Capitaine d’un navire en perdition, le PS étant crédité de moins de 10% dans les sondages, la voilà donc repartie à l’assaut de la mairie strasbourgeoise. "Ça s’est décidé en quelques heures. Je me disais que pour Strasbourg, je pouvais transmettre mon expérience, ma capacité de travail. Quand en politique vous percevez un moment, il faut le saisir. J’ai saisi cette chance-là" assure-t-elle, refusant de faire de ce retour un "baroud d’honneur"
 
"On manque de gens qui ont des colonnes vertébrales idéologiques en ce moment. Ce n’est pas facile de revenir. Elle aurait pu passer son tour, renoncer; elle ne l’a pas fait. C’est courageux", reprend Robert Hermann.

Un pari fou gagnant au soir du premier tour. "Les Strasbourgeois ne l’ont pas oubliée", assure Richard Kleinchmager. L’ancienne maire, partie de loin, arrive troisième, au coude-à-coude avec Alain Fontanel, obtenant respectivement 19,8 et 19,9% des voix.

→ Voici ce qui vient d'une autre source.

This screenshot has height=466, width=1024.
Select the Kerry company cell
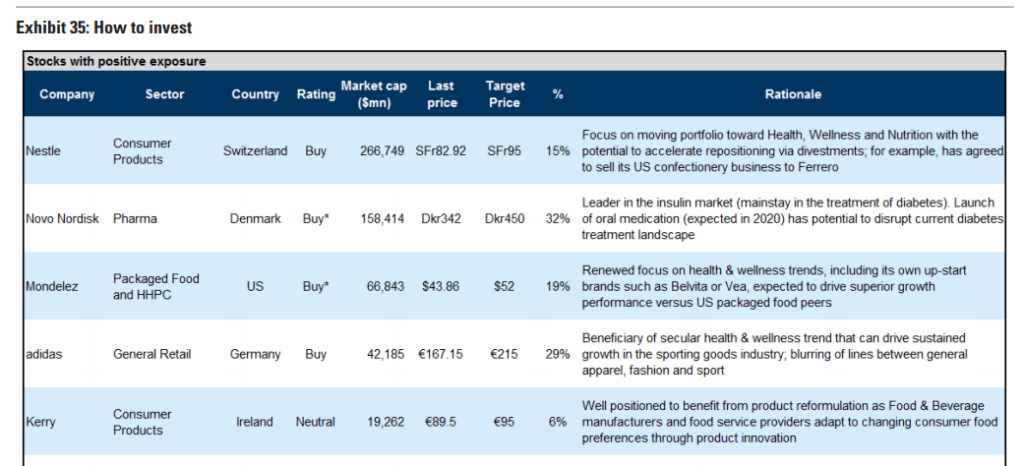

De quoi y croire jusqu’à ce soir de second tour pluvieux.
 

Catherine Trautmann résumée en six dates

  • 1989 : Catherine Trautmann deveint maire de Strasbourg, première femme à diriger une grande ville.
     
  • 1995 : Elle remporte à nouveau les municipales, dès le premier tour, face à Philippe Richert.
     
  • 1997 : Elle entre au gouvernement de Lionel Jospin, dont elle sera évincée en 2000.
     
  • 2001 : Les divisions au sein du PS provoquent la défaite de la gauche à Strasbourg et la victoire du tandem Fabienne Keller, centriste, et Robert Grossmann, gaulliste.
     
  • 2005 : Elle entre à nouveau au Parlement européen. Elle y siégera jusqu'en 2014.
     
  • 2014 : Elle devient vice-présidente de l'Eurométropole de Strasbourg, jusqu'en 2020.